The ministers reiterated the call during their 32nd Coordinating Council Meeting and ASEAN Foreign Ministers’ Retreat (AMM), held in the Indonesian capital Jakarta.
During the AMM, the ministers deliberated on the follow-up to the ASEAN Leaders’ Decision and Review on the Implementation of the Five-Point Consensus (5PC), according to the outcomes of the February 3-4 meetings released by the Cambodian Ministry of Foreign Affairs and International Cooperation.
The statement from the meetings, which took place without any representatives from Myanmar present, acknowledged the complexity and difficulty of the political crisis and that it would take time to reach a long-lasting political settlement.
“While cessation of violence and inclusive dialogue are an important step toward enduring peace, urgently building trust among concerned parties is a must.
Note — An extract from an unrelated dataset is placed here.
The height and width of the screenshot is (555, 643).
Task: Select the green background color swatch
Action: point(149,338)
The meeting agreed that engagement with all concerned parties should be intensified in an inclusive and flexible manner, and in accordance with the ASEAN Charter,” it said.
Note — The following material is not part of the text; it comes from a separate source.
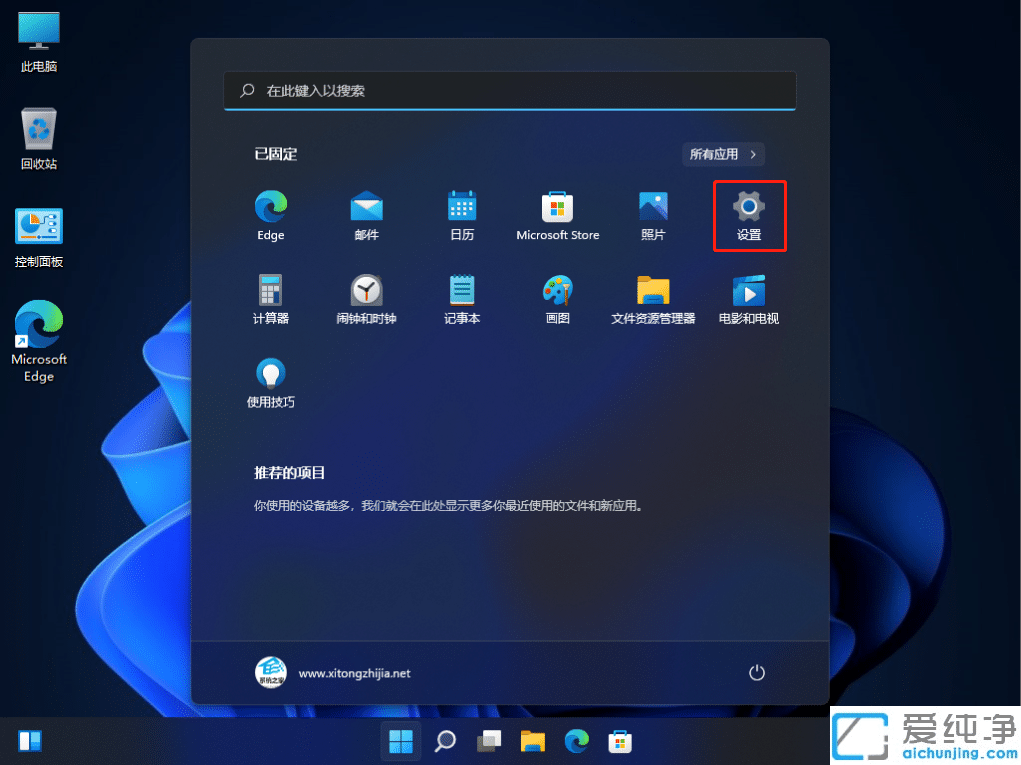The height and width of the screenshot is (765, 1021).
Task: Open Task View from the taskbar
Action: coord(488,741)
The ministers reaffirmed their commitment to maintain ASEAN centrality and unity in the handling of the crisis in all circumstances. They also expressed their full support for Indonesian foreign minister Retno Marsudi and her Office of the Special Envoy of the ASEAN Chair on Myanmar.
“In addition, the meeting welcomed the draft implementation plan for the 5PC, which is a living document that can be further updated in light of progress and development in Myanmar,” added the statement.
The meetings are the first major ASEAN event under the rotational chairmanship of Indonesia which took over the seat from Cambodia. Indonesia set the theme under its chairmanship of ASEAN as “Epicentre of Growth”.
A press statement released by the ASEAN chair said the ministers urged for significant progress in the implementation of the 5PC to pave the way for an inclusive national dialogue in Myanmar.
“We stressed that inclusive national dialogue is key to finding a peaceful resolution to the situation in Myanmar. We also stressed that all stakeholders must create a conducive environment for an inclusive national dialogue by ceasing violence and ensuring the timely and unhindered delivery of humanitarian assistance,” it said.
On the Rohingya issue, the foreign ministers said they would support Myanmar’s efforts to bring peace, stability and the rule of law and promote harmony and reconciliation among the various communities, and promote sustainable and equitable development in Rakhine State.
“We looked forward to the conduct of the Comprehensive Needs Assessment (CNA) when conditions allow and encouraged the secretary-general of ASEAN to continue identifying possible areas for ASEAN to facilitate the repatriation process effectively,” it said.
During the 40th and 41st ASEAN Summits and related meetings in November last year in Phnom Penh, the bloc leaders tasked their foreign ministers with developing the implementation plan for the 5PC and maintained that Myanmar’s non-political representation to the ASEAN Summit and the ASEAN Foreign Ministers’ Meeting remained.
The latest meeting marks a historical moment as it included Adaljiza Magno, foreign minister of Timor-Leste, for the first time in these ministerial meetings after her country became in principle the 11th member of ASEAN at the 41st ASEAN summits in Cambodia.
Timor-Leste was granted “observer status” to the bloc and allowed to participate in all ASEAN meetings, including the summit plenaries.
Foreign minister Prak Sokhonn, who last year served as the ASEAN Chair’s special envoy on Myanmar, congratulated the island nation in a social media post upon his arrival in Cambodia.
“It marked another special beginning as we welcomed Timor-Leste, the 11th ASEAN member, in principle. We continued to discuss a range of issues of common interests and reiterated our commitment to ensuring that the post-pandemic recovery is swift and sustainable,” he said.
Kin Phea, director of the International Relations Institute at the Royal Academy of Cambodia, said that ASEAN must solve the Myanmar issue as soon as possible to help the country integrate back into the bloc.
“I see Indonesia’s role as ASEAN chair this year as important because Indonesia is an influential country among ASEAN members. It is the biggest country with the biggest population, a strong economy, and it is a member of the G20, but this year the ASEAN chair faces similar problems to what Cambodia did last year,” Phea said.
He added that Indonesia could learn from Cambodia’s “soft and flexible” approach based on the 5PC, but it should also have different ways to solve the issue with the goal of getting Myanmar back on board rather than leaving it behind.
He also said that another lesson that Indonesia can learn from Cambodia is balancing ASEAN centrality and work in the spirit of ASEAN, rather than individualism. He noted that under Cambodia’s chairmanship, ASEAN had together signed more than 100 international agreements.